FDA Commissioner Scott Gottlieb revealed on Tuesday that he’s planning to resign, saying he wants to spend more time with his family. Although his tenure at the helm of FDA may be best-remembered for its crackdown on teen vaping and e-cigarette sales, his successor will have to focus on areas from drug prices to cannabis regulation.
Here are four pressing issues that will be waiting for the next FDA commissioner.
Tobacco and e-cigarette regulation
Gottlieb took a tough stand against teen smoking and vaping by sending letters to vape manufacturers and retailers about selling products to those who are underage, warning the companies that they need to prevent teen smoking or risk civil or criminal charges. He specifically targeted Juul for making and marketing products aimed at a younger demographic.
The FDA also included the dangers of vaping in the latest edition of its anti-teen-smoking The Real Cost campaign.
After Gottlieb’s resignation announcement, Cliff Douglas, VP of tobacco control at the American Cancer Society, expressed concern about who will continue the fight.
“It’s critical that his successor champions protecting kids and the rest of the nation against the tobacco epidemic,” said Douglas in an interview with The New York Times.
Increased approval of affordable medicines
Gottlieb also fought for the development of more affordable drugs. To bring down drug prices, he implemented the Drug Competition Action Plan and targeted drugmakers that used tactics to delay the development of generic treatments. He also advocated for quicker approval of generics and biosimilars so they would be accessible for patients in need.
Innovation in healthcare
Silicon Valley will feel the effects of Gottlieb’s resignation.

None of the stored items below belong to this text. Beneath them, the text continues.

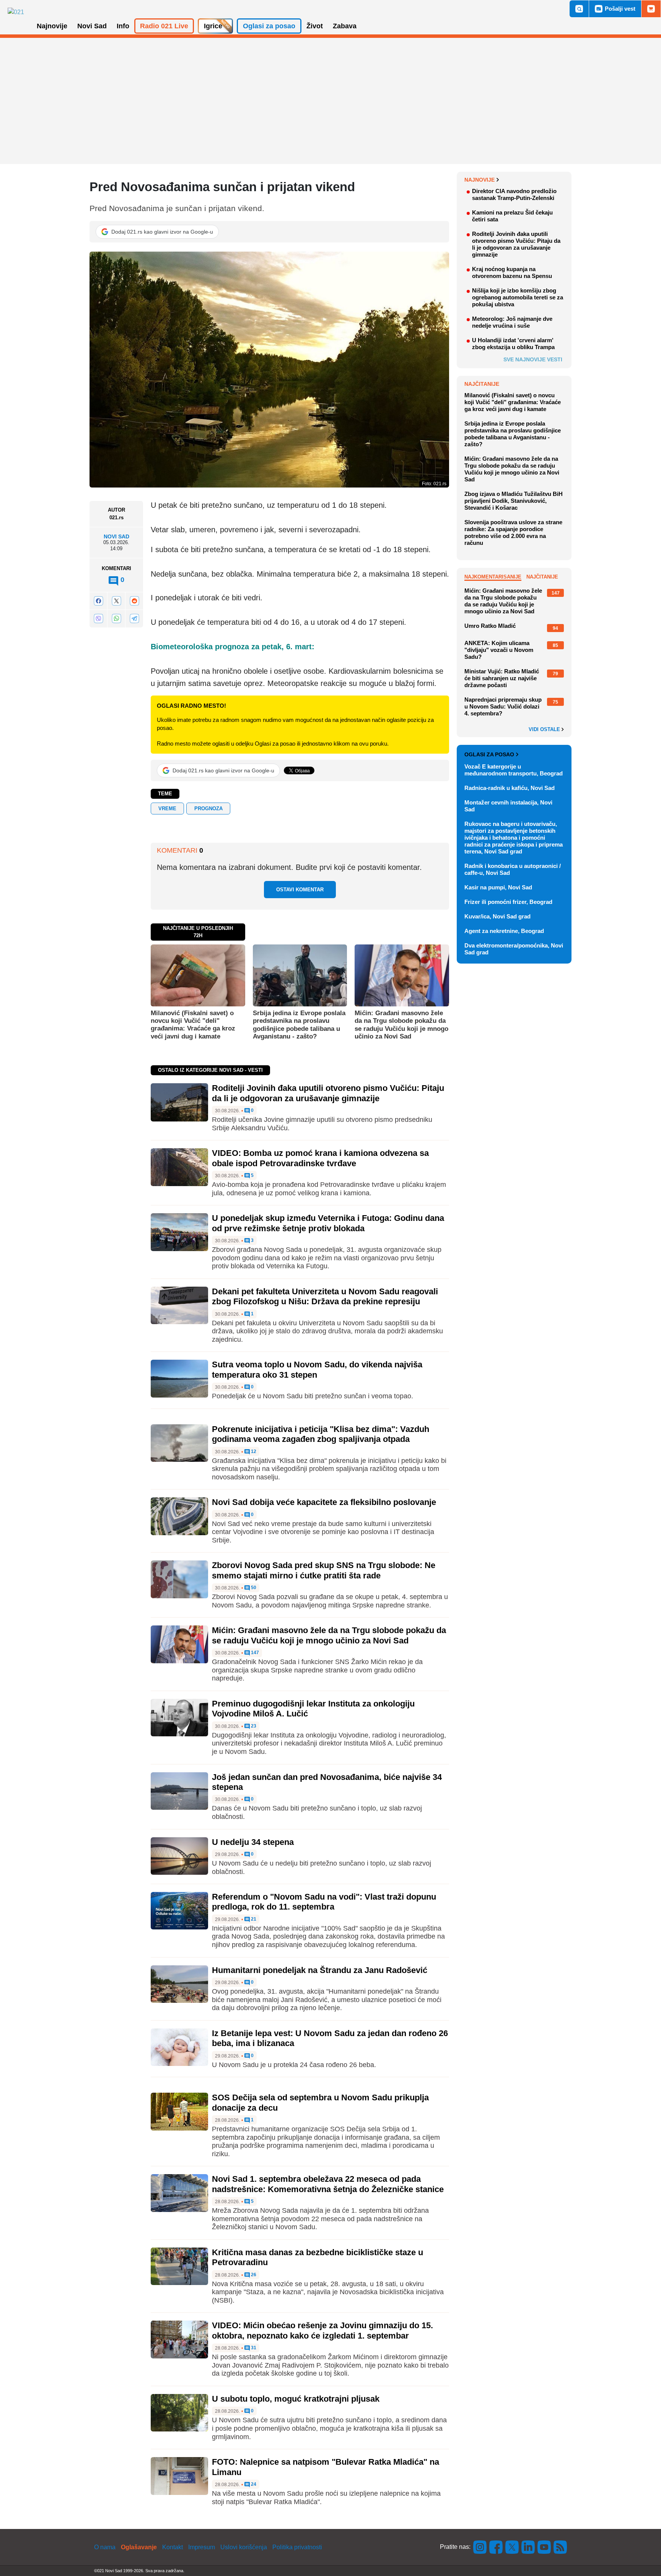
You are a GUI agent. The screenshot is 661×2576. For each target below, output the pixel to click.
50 (253, 1587)
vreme (167, 808)
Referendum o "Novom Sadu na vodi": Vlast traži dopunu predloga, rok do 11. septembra (324, 1901)
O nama (105, 2547)
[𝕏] (116, 600)
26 (253, 2274)
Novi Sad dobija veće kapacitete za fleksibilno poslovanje (324, 1502)
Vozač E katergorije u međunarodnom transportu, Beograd (513, 770)
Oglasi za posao (489, 754)
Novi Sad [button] (92, 26)
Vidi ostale (545, 729)
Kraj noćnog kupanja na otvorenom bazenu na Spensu (512, 272)
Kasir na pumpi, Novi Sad (498, 887)
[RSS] (559, 2546)
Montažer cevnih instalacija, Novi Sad (508, 806)
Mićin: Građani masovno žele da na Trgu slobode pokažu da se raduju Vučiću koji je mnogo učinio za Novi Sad (401, 1024)
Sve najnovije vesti (532, 359)
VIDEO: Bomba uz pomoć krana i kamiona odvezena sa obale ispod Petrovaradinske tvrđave (320, 1158)
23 (253, 1726)
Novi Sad (116, 536)
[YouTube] (544, 2546)
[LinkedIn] (528, 2546)
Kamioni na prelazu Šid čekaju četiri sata (512, 216)
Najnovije (479, 179)
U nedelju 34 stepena (253, 1842)
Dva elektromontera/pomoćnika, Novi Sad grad (513, 949)
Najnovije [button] (52, 26)
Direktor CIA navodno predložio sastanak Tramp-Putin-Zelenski (514, 194)
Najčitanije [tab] (542, 577)
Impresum (201, 2547)
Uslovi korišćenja (243, 2547)
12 (253, 1451)
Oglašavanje (139, 2547)
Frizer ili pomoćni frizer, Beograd (508, 902)
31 (253, 2347)
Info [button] (123, 26)
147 (254, 1652)
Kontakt (172, 2547)
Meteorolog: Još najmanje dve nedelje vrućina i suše (512, 322)
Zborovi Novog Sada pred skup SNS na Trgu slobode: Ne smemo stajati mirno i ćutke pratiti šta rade (323, 1570)
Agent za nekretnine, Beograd (504, 931)
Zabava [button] (345, 26)
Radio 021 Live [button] (164, 26)
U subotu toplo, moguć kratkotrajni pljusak (295, 2399)
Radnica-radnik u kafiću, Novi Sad (509, 788)
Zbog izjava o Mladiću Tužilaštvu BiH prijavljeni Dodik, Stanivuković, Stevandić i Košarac (513, 501)
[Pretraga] (579, 8)
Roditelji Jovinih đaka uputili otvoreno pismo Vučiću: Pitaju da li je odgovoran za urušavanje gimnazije (328, 1093)
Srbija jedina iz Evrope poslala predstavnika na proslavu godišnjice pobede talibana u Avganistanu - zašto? (299, 1024)
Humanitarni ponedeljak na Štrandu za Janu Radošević (319, 1970)
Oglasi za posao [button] (269, 26)
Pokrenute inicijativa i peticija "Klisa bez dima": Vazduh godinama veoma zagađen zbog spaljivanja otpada (320, 1434)
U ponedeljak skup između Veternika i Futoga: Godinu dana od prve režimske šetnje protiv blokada (328, 1223)
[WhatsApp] (116, 618)
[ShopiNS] (651, 8)
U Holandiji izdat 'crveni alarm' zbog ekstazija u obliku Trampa (513, 343)
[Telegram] (134, 618)
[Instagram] (480, 2546)
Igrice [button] (213, 26)
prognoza (208, 808)
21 (253, 1919)
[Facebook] (98, 600)
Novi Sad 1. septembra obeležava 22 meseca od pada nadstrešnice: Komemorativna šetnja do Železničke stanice (328, 2184)
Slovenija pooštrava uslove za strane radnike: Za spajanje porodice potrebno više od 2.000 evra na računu (513, 532)
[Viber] (98, 618)
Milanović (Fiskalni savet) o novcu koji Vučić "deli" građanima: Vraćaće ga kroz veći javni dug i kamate (193, 1024)
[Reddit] (134, 600)
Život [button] (314, 26)
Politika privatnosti (297, 2547)
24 (253, 2484)
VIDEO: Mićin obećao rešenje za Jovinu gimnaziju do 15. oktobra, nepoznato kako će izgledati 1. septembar (322, 2330)
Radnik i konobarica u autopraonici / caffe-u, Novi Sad (512, 869)
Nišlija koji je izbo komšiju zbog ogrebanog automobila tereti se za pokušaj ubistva (517, 297)
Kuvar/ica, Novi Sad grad (497, 916)
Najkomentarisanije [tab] (492, 577)
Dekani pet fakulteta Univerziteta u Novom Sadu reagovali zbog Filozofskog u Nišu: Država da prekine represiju (325, 1296)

He advocated for innovation in healthcare and the development of drugs, as well as a better regulatory-approval process in the FDA. Gottlieb’s FDA championed the development of the digital health program, Pre-Cert, which improved approval times for low-risk health products, speeding up adoption of technologies and affecting companies such as Apple and Samsung.
Gottlieb was also supportive of moves like Amazon’s acquisition of PillPack, stating that “disruptive competition is a good thing,” as it could curb drug prices and better promote generics.
Robin Goldstein, a former Apple health team executive, said Gottlieb was “willing to explore innovation originating from Silicon Valley in an effort to begin to reimagine the future of healthcare and medicine” in an interview with CNBC.
Cannabis and CBD regulation in medication, food, drinks, and even cosmetics
During Gottlieb’s time as commissioner, the FDA approved the first CBD-based treatment in June 2018. GW Pharmaceuticals’ Epidiolex treats two rare forms of epilepsy.
Last week, Gottlieb said meetings would be held in April to discuss how to regulate the cannabis-derived ingredient CBD, which was legalized in December via the 2018 Farm Bill. However, it cannot be used in food, drinks, and cosmetics without FDA approval.